The task: Locate the line that contains "Task: Click the Amazon CloudWatch tool card" in the entries below, then repeat it and every following line through the line that contains "Given: Click the Search", exactly, and no others.
******
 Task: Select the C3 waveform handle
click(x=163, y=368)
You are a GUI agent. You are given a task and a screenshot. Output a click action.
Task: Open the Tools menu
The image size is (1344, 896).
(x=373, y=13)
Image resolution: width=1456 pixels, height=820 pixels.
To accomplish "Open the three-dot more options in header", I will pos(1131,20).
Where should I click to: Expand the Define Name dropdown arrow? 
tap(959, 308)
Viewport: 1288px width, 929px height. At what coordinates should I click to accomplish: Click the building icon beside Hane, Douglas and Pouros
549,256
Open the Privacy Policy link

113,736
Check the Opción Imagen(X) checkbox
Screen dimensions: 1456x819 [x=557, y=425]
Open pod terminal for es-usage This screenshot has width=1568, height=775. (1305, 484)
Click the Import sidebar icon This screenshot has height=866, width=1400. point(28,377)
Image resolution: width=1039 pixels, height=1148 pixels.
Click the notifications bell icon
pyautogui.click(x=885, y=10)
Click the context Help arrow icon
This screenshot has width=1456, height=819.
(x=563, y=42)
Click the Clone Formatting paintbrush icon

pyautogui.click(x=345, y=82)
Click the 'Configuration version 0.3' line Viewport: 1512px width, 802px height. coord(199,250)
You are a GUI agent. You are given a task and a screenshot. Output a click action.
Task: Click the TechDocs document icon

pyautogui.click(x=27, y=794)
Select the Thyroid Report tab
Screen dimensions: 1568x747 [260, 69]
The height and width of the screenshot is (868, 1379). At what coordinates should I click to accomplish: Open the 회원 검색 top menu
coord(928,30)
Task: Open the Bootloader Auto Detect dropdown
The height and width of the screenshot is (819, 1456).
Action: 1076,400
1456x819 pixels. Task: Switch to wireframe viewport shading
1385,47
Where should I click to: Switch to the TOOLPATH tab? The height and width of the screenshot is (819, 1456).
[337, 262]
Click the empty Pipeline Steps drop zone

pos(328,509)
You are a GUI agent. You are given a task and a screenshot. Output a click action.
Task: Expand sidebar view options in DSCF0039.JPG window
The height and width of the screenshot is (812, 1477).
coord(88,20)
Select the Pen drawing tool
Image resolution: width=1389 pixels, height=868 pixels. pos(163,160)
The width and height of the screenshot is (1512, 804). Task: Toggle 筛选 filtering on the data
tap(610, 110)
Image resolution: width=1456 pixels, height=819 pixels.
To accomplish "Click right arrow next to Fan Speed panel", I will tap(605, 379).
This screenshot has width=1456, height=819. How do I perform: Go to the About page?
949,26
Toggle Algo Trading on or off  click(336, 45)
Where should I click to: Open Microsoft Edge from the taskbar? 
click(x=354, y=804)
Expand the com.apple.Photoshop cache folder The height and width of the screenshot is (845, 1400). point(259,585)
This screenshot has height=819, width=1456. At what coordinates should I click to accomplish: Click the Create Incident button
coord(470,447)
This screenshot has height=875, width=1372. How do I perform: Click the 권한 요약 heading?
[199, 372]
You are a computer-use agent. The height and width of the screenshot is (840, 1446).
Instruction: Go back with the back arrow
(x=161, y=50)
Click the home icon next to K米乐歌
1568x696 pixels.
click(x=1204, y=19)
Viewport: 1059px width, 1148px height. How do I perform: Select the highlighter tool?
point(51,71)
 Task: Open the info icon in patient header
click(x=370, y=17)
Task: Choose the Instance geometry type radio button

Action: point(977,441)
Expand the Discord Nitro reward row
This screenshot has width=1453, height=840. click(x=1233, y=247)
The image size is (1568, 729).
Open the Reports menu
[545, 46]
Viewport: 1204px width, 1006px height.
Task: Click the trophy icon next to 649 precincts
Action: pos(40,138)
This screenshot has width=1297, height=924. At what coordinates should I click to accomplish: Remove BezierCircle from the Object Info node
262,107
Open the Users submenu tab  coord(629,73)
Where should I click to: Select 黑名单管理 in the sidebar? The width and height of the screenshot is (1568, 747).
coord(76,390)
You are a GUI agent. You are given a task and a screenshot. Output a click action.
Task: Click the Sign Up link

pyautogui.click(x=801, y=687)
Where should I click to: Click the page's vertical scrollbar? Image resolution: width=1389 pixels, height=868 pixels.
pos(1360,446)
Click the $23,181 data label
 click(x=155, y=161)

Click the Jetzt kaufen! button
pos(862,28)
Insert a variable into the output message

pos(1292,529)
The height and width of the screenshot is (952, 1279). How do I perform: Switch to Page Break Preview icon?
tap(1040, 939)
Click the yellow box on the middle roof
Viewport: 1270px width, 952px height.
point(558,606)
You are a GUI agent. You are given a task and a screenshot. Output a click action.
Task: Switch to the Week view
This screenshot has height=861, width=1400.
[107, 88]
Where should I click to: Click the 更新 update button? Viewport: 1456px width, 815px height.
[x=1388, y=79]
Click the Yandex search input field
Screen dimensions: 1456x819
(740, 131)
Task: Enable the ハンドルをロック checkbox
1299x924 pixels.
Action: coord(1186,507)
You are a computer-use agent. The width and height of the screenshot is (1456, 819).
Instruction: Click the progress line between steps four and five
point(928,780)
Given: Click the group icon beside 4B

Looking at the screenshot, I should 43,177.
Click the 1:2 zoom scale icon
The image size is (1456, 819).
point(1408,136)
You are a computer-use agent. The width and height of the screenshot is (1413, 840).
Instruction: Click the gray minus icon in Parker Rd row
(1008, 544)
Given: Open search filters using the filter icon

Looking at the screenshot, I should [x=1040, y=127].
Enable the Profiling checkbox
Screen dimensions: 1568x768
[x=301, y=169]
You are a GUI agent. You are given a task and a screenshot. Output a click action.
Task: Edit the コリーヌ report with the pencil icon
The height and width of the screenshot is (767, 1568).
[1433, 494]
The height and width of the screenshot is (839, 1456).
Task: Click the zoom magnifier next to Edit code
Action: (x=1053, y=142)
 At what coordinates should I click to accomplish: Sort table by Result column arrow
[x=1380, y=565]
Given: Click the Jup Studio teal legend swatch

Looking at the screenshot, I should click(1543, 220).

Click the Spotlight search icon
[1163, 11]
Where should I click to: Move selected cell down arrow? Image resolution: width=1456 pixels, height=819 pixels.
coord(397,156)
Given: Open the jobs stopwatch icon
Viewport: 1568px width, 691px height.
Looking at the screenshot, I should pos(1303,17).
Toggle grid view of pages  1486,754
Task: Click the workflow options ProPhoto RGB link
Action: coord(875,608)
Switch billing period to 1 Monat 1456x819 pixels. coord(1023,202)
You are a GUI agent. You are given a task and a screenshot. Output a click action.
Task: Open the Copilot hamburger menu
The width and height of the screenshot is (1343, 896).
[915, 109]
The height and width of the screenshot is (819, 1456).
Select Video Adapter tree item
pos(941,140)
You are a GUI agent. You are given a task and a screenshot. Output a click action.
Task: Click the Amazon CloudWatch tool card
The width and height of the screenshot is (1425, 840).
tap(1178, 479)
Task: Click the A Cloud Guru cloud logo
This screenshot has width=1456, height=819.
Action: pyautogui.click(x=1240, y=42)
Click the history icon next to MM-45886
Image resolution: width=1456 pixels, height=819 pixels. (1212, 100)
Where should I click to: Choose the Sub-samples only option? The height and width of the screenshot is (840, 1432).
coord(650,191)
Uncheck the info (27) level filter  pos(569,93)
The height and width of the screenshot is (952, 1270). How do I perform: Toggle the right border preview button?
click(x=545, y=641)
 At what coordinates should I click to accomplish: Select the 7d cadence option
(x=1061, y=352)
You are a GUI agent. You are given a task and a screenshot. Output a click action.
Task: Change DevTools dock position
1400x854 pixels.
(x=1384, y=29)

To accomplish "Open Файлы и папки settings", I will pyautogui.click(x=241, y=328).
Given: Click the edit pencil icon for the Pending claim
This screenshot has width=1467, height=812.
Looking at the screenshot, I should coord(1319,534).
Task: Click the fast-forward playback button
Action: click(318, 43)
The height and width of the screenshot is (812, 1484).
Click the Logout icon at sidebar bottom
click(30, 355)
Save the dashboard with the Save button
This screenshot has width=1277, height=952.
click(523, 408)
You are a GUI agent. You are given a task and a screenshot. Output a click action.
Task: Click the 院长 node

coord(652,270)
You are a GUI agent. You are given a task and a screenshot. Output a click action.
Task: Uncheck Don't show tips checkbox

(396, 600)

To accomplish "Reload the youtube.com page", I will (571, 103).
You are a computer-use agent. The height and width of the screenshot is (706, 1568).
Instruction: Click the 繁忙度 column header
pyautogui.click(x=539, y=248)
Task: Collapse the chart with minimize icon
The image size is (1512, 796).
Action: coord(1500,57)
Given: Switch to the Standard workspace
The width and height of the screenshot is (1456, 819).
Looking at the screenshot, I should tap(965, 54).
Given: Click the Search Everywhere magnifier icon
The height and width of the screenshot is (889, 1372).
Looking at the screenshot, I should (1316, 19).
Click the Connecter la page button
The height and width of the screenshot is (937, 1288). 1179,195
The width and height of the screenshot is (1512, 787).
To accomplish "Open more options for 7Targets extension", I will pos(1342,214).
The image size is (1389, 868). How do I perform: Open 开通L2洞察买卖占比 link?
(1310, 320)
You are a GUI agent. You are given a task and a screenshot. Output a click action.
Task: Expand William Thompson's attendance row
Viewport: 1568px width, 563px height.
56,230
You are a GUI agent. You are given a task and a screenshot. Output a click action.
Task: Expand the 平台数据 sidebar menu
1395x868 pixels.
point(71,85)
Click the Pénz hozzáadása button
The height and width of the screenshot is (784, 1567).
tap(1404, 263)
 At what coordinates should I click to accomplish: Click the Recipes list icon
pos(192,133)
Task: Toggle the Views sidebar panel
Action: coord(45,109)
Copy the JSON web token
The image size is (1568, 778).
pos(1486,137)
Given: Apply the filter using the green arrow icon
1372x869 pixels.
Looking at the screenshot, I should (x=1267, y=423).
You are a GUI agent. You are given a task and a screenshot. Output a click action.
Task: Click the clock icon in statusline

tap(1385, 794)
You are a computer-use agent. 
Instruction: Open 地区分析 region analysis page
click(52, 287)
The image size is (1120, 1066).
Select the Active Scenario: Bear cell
******
Answer section:
Task: Click the Amazon CloudWatch tool card
The width and height of the screenshot is (1425, 840).
tap(1178, 479)
Task: Click the A Cloud Guru cloud logo
This screenshot has width=1456, height=819.
Action: pyautogui.click(x=1240, y=42)
Click the history icon next to MM-45886
Image resolution: width=1456 pixels, height=819 pixels. (1212, 100)
Where should I click to: Choose the Sub-samples only option? The height and width of the screenshot is (840, 1432).
coord(650,191)
Uncheck the info (27) level filter  pos(569,93)
The height and width of the screenshot is (952, 1270). How do I perform: Toggle the right border preview button?
click(x=545, y=641)
 At what coordinates should I click to accomplish: Select the 7d cadence option
(x=1061, y=352)
You are a GUI agent. You are given a task and a screenshot. Output a click action.
Task: Change DevTools dock position
1400x854 pixels.
(x=1384, y=29)

To accomplish "Open Файлы и папки settings", I will pyautogui.click(x=241, y=328).
Given: Click the edit pencil icon for the Pending claim
This screenshot has width=1467, height=812.
Looking at the screenshot, I should coord(1319,534).
Task: Click the fast-forward playback button
Action: click(318, 43)
The height and width of the screenshot is (812, 1484).
Click the Logout icon at sidebar bottom
click(30, 355)
Save the dashboard with the Save button
This screenshot has width=1277, height=952.
click(523, 408)
You are a GUI agent. You are given a task and a screenshot. Output a click action.
Task: Click the 院长 node

coord(652,270)
You are a GUI agent. You are given a task and a screenshot. Output a click action.
Task: Uncheck Don't show tips checkbox

(396, 600)

To accomplish "Reload the youtube.com page", I will (571, 103).
You are a computer-use agent. The height and width of the screenshot is (706, 1568).
Instruction: Click the 繁忙度 column header
pyautogui.click(x=539, y=248)
Task: Collapse the chart with minimize icon
The image size is (1512, 796).
Action: coord(1500,57)
Given: Switch to the Standard workspace
The width and height of the screenshot is (1456, 819).
Looking at the screenshot, I should tap(965, 54).
Given: Click the Search Everywhere magnifier icon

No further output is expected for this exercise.